The drawbacks of heightened expectations

The NFL has been raked over the coals recently for its (mis)handling several incidents of domestic violence by players. In some ways, this seems unfair, in that we seem to be asking the NFL to do more and do better with domestic violence than anyone else. Domestic abuse is a society-wide problem and no other institution--not the judiciary, not universities, not law enforcement--has not shown much more skill in understanding or handling the problem. In any event, why should professional sports leagues play any role (much less a special one) on the subject. It is not clear that there is a higher rate of domestic violence among professional athletes (it may depend on what the comparison is). And one could argue that teams and leagues should not care about players' off-field conduct, just as most employers don't care about what their employees do outside of work.

At another level, though, I wonder if it is fair to hold sports to a higher standard because of their history--a history that sports, leagues, and teams readily promote. Baseball regularly touts that it was ahead of society on integration--Jackie Robinson joined the Dodgers six years before Brown and two months before President Truman desegregated the military. The NBA has financially propped up the WNBA for almost twenty years, allowing for the longest-running professional teams-sports league.
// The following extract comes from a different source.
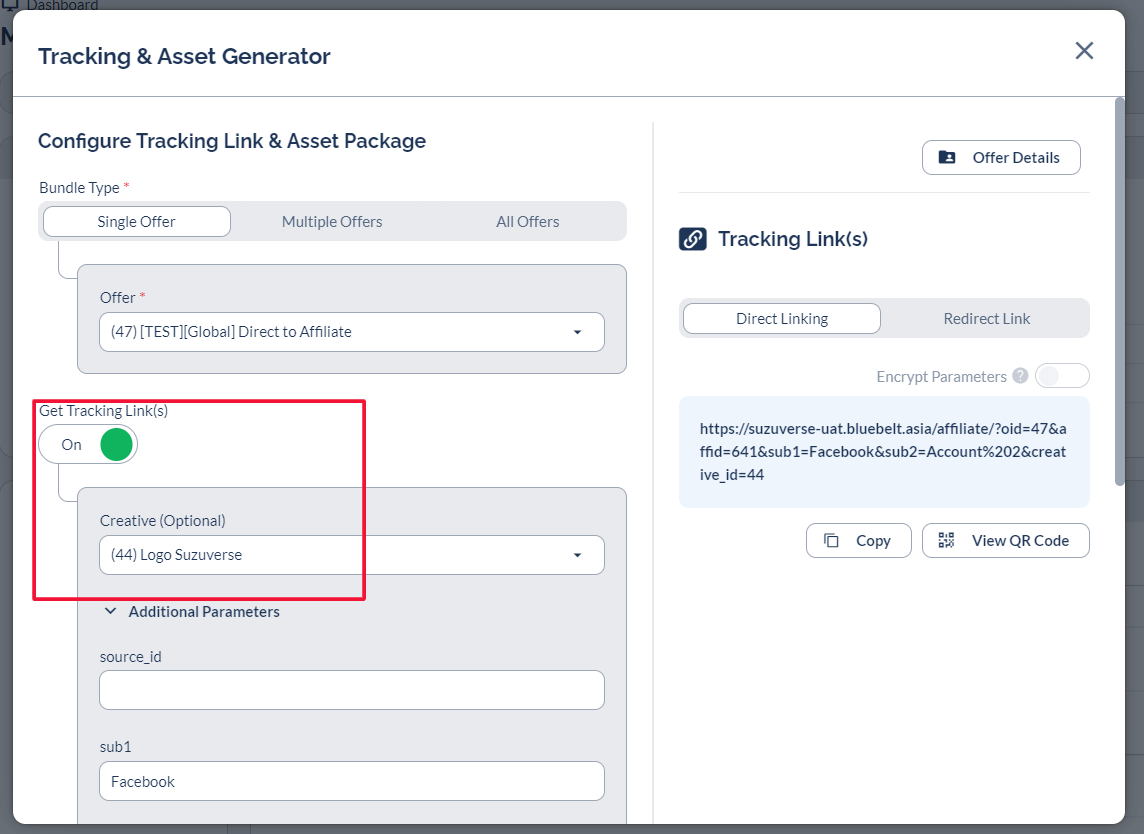The height and width of the screenshot is (834, 1144).
Task: Click the link icon beside Tracking Link(s)
Action: [693, 239]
Creating athletic opportunities for women and girls is Title IX's most-visible achievement and what makes possible genuinely popular women's sporting events--University of Connecticut basketball, the US Women's National Soccer Team, etc.). NFL Commissioner Roger Goodell has made noise about the NFL being a moral leader; this is laughable (especially with Goodell as its head), but we should be able to take him at his word as to his intent, which means he bears the burden of figuring it out ahead of the curve.

So if sports and leagues have taken the lead in the past on some social issues and if they get much PR mileage out of that past, is it unreasonable to expect them to take the lead on this issue, when they clearly want to be involved? And if they fail so spectacularly, is it unreasonable to criticize them for that failure?

Posted by Howard Wasserman on October 2, 2014 at 09:31 AM in Current Affairs, Howard Wasserman, Sports | Permalink

Comments

"In some ways, this seems unfair, in that we seem to be asking the NFL to do more and do better with domestic violence than anyone else."

First, in a celebrity business, this will be more important than in a regular business. Second, they are not'not being better', but lying through their teetch.